In the last couple of days a few commentators had begun to talk about ‘a Tour of second-raters’, a ‘
Tour à la Walkowiak
’ – a reference to the 1956 winner Roger Walkowiak, who owed his victory to a lucky early break. I didn’t like that in the slightest, but I kept my head. I have to acknowledge that up to then I hadn’t shown anything out of the ordinary, except that the way in which I raced was improving rapidly. Before the time trial, Guimard told me: ‘You will do exactly what you’re told. Firstly, start within yourself. Afterwards, we’ll play it by ear.’ Even now I can see it all clearly: on the start ramp, a few seconds before I set off, I was convinced I would win. Not the stage, but the Tour.
After only a few kilometres, Guimard was already driving up alongside me and shouting constantly, ‘Relax, you’re in front.’ I found out later that this was a white lie. In the early part of the stage, I was gradually losing time. I followed his instructions to the letter and had plenty of energy left. When I got to halfway, on a little climb, he yelled, ‘Go for it, Laurent, go for it.’ I let rip. At every time check after that I was in front, although I didn’t know it. As Guimard had stopped giving any instructions for a fair while, apart from the odd shout of encouragement, I knew that everything was in order for the overall standings. So when I crossed the line I raised my arms. I had no idea that I’d won the time trial but I knew I had won the Tour. No Tour rider had ever made a victory salute at the end of a time trial and no one believed I meant what I said. But it was true, I had absolutely no idea that I had won my first Tour de France stage.
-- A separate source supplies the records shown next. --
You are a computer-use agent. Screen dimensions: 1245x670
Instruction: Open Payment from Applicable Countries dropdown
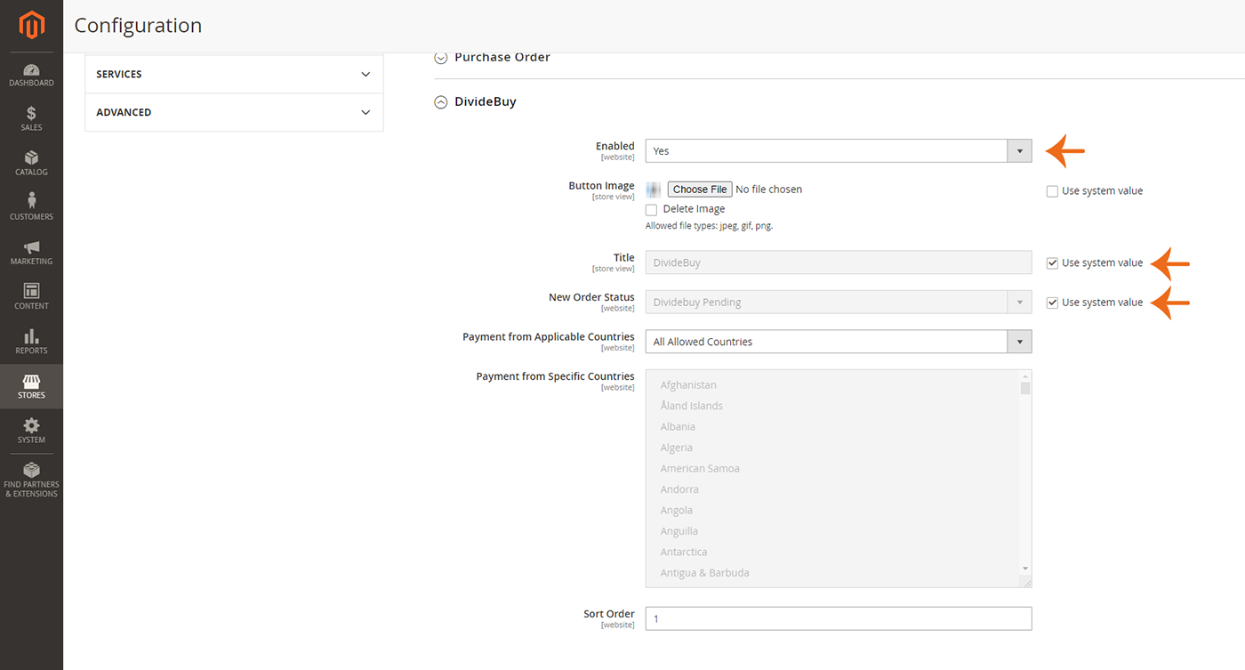pos(838,342)
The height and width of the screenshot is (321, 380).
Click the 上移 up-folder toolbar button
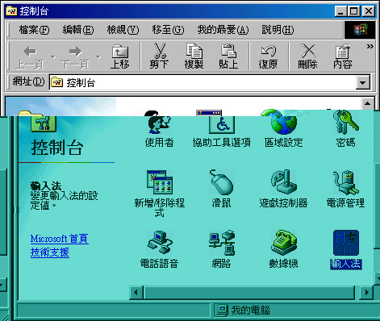pyautogui.click(x=120, y=56)
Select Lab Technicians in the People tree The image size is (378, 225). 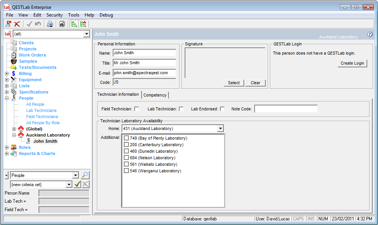coord(41,110)
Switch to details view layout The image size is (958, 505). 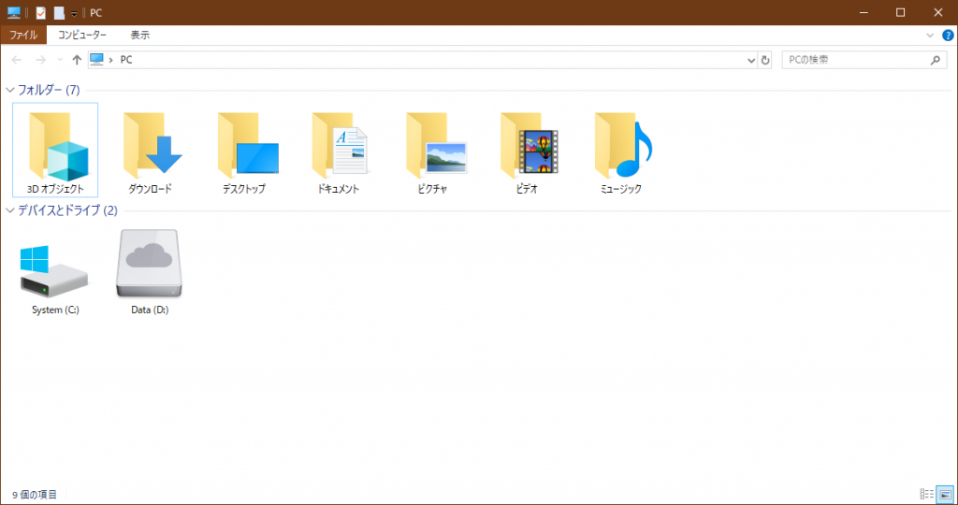point(927,494)
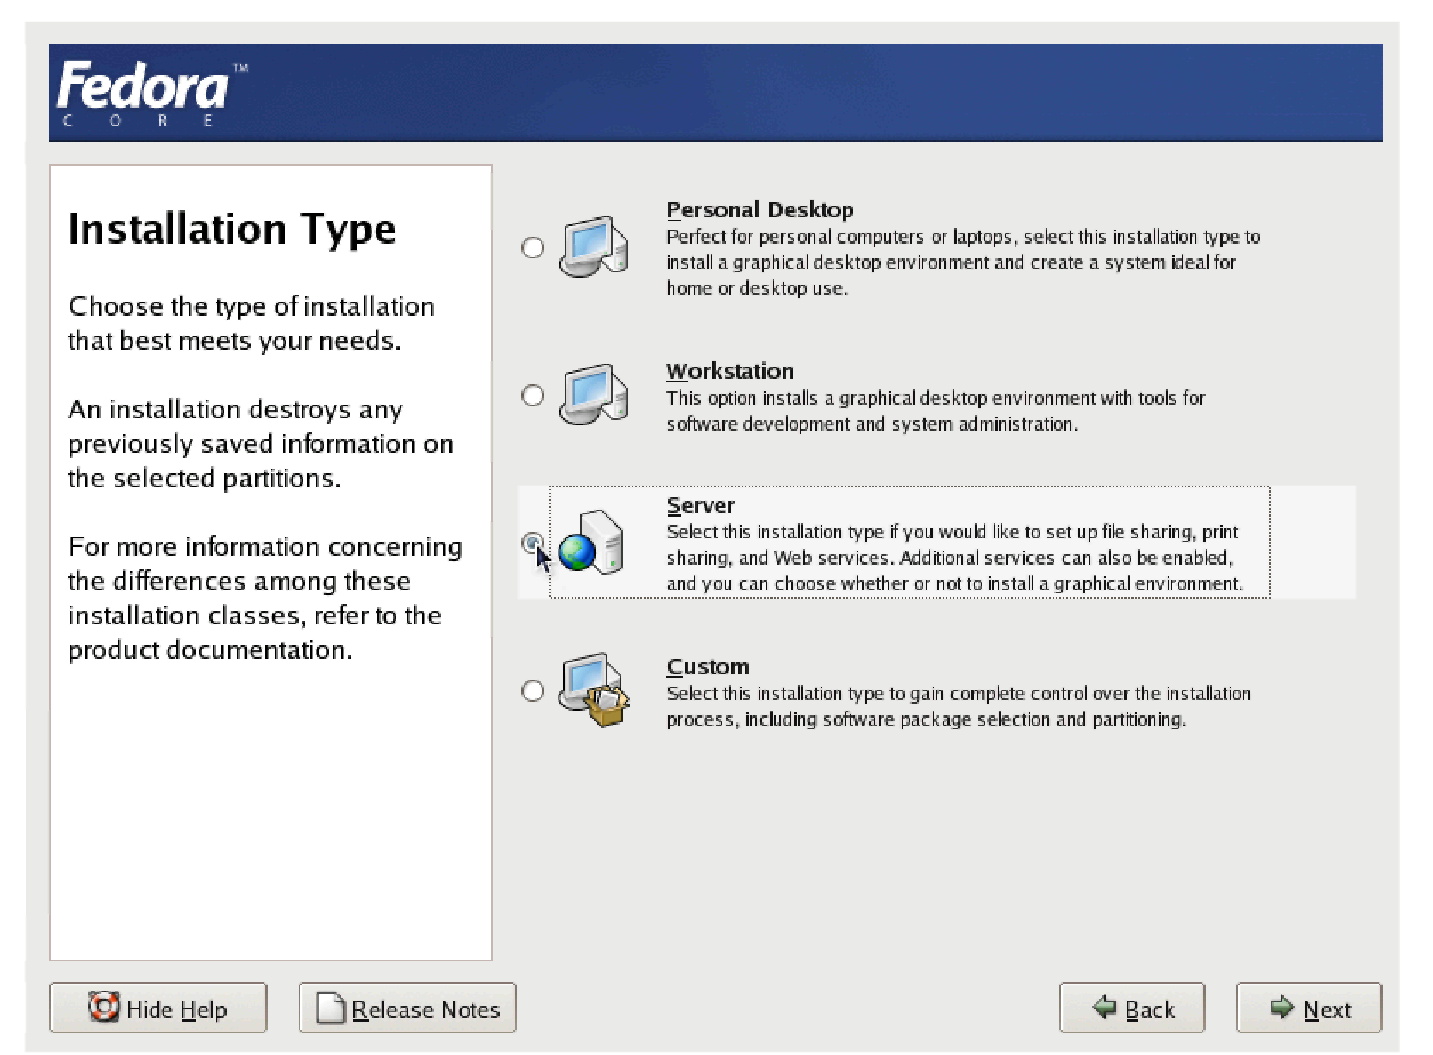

What happened that evening at Dijon is still a blur. I can’t remember any of it. I had to go back and look at the newspaper reports to find out that I must have done a quick television interview and that I was permitted to have a glass of champagne before going to bed. That was all. Similarly, I had to read the words of the great writer Pierre Chany in
The Cycling Year
much later on to understand why no one dared mention a ‘
Tour à la Walko
’ after the Dijon time trial. Chany didn’t mince his words:
With a show of strength that should serve to ward off any attempts to diminish his achievement, Fignon crowned a well-deserved win, constructed over the whole Tour. An average performance in this
contre la montre
would have revived memories of recent events – Hinault’s withdrawal, Simon’s crash – and the temptation to draw parallels with flukish wins of the past would have been too strong. Laurent Fignon’s image would have suffered. Instead of which, he was able to settle the issue in the authoritative style of a man functioning in perfect harmony of body and mind. Rather than being a winner by sheer happenstance, Fignon made it clear that he was the best of all the contenders who were there and none of the famous non-starters could claim he might have been better.